By Decade: 1870s-none, 1880s-1, 1890s-1, 1900s-1, 1910s-none, 1920s-2, 1930s-4, 1940s-2, 1950s-1, 1960s-2, 1970s-2010-none.

“Cry ‘Havoc…’

February 20, 2010

… “and let slip the dogs of war.”-William Shakespeare, “Julius Caesar”, Act III.

In the previous post I commented on the change in the pitching distance instituted in the National League in 1893. It ushered in the modern game by placing all the players where they currently play. It created havoc not only with the pitchers, but also with the hitters. That havoc reached its zenith in 1894.

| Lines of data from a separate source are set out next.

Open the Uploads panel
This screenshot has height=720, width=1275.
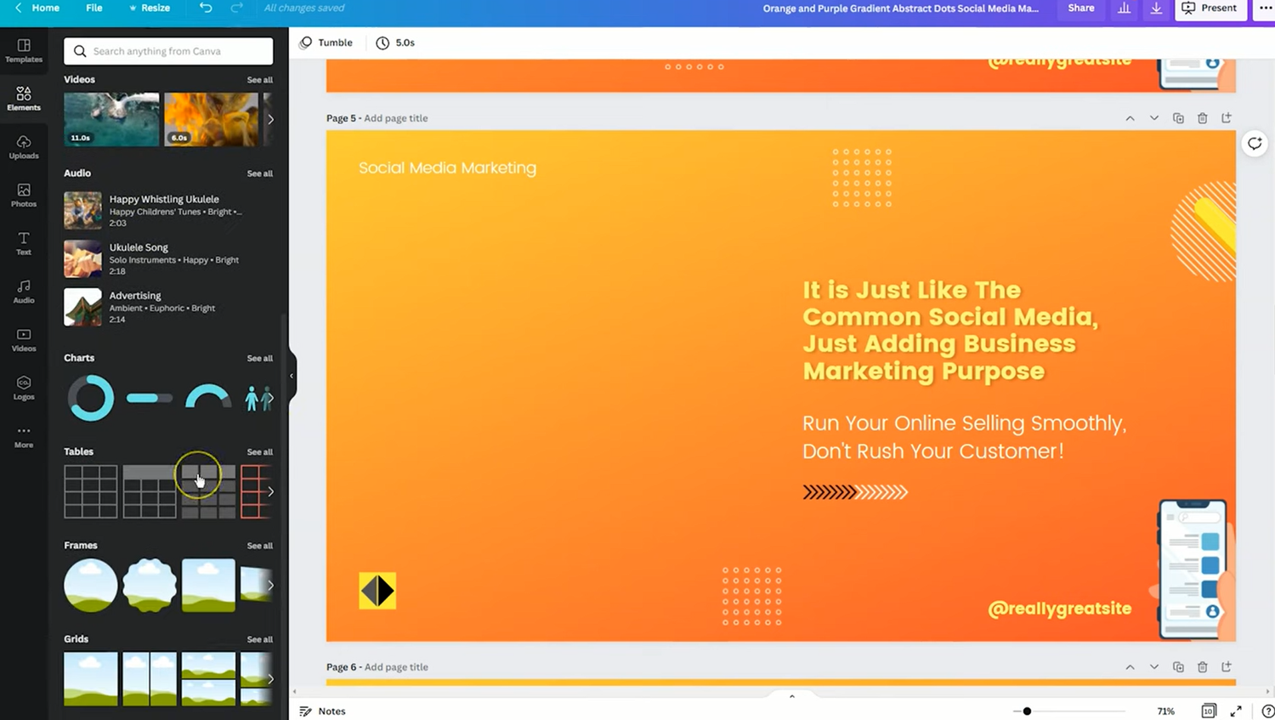click(x=23, y=146)
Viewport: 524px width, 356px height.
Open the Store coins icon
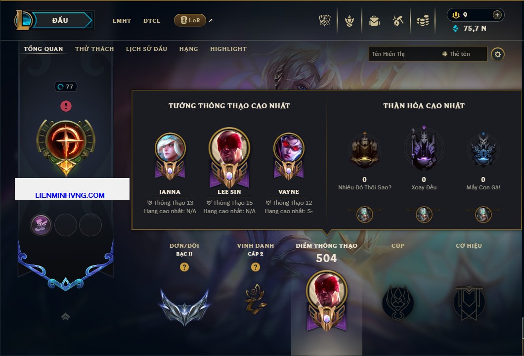click(x=423, y=21)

Hitting numbers are crazy in 1894. I can’t think of a better word. Boston’s Hugh Duffy hit .440 (all stats are from David Nemic The Great Encyclopedia of 19th Century Major League Baseball published in 1997, a book worth having), and hit 18 home runs. His slugging percentage was .694 and he had 237 hits. Boston finished third that season. But the biggest numbers were in Philadelphia.

The 1894 Phillies set a record with a team batting average of .349. Their slugging percentage was .476 for the team and they lead the league with 1732 hits. The outfield hit .400. Not just a single player, but the entire outfield hit .400. Center Fielder and Hall of Famer Billy Hamilton hit .404 with a .523 on base percentage (yes, that reads .523) and stole 98 bases. Stolen bases were figured differently in 1894 and included going from first to third on a single as a stolen base. The modern stolen base rule began in 1898 and stolen base totals dropped overnight. The number that sets Hamilton apart from everybody else is 192. That’s the number of runs he scored while playing only 131 games. That works out to 1.47 runs a game. So everytime Hamilton took the field, Philadelphia could count on one and a half runs. Left Fielder and Hall of Famer Ed Delahanty hit .407 with 199 hits, 147 runs, 131 RBIs, and a .585 slugging percentage. Right Fielder and fellow Hall of Famer Sam Thompson also hit .407 with a .686 slugging percentage, 141 RBIs and 27 triples. Even the substitute outfielder got into the act. Backup Tuck Turner hit a team leading .416 over 80 games with a .540 slugging percentage and 82 RBIs. First Baseman Jack Boyle was the weak hitter among the regulars netting only a .301 average.  Three subs (two backup catchers and a shortstop) played 40 or more games. One of them hit .346 while the other two managed to hit .294 and .255.

So what did all this offense get them? Fourth place, 18 games out in a 12 team league. League pitching was down in 1894 in general and in Philadelphia it was the same. Jack Taylor was the ace going 31-23 with a 4.08 ERA (good for fifth in the league) but the rest of the staff had ERA’s well over 5.00 with the team coming in at 5.63, 10th in a 12 team league.  They were ninth in strikeouts and sixth in hits.

By 1895 things began to calm down, only two men hitting over .400 and Hamilton scoring only 166 runs in 123 games (1.35 per game). But baseball was secure. The fans loved the new found offense.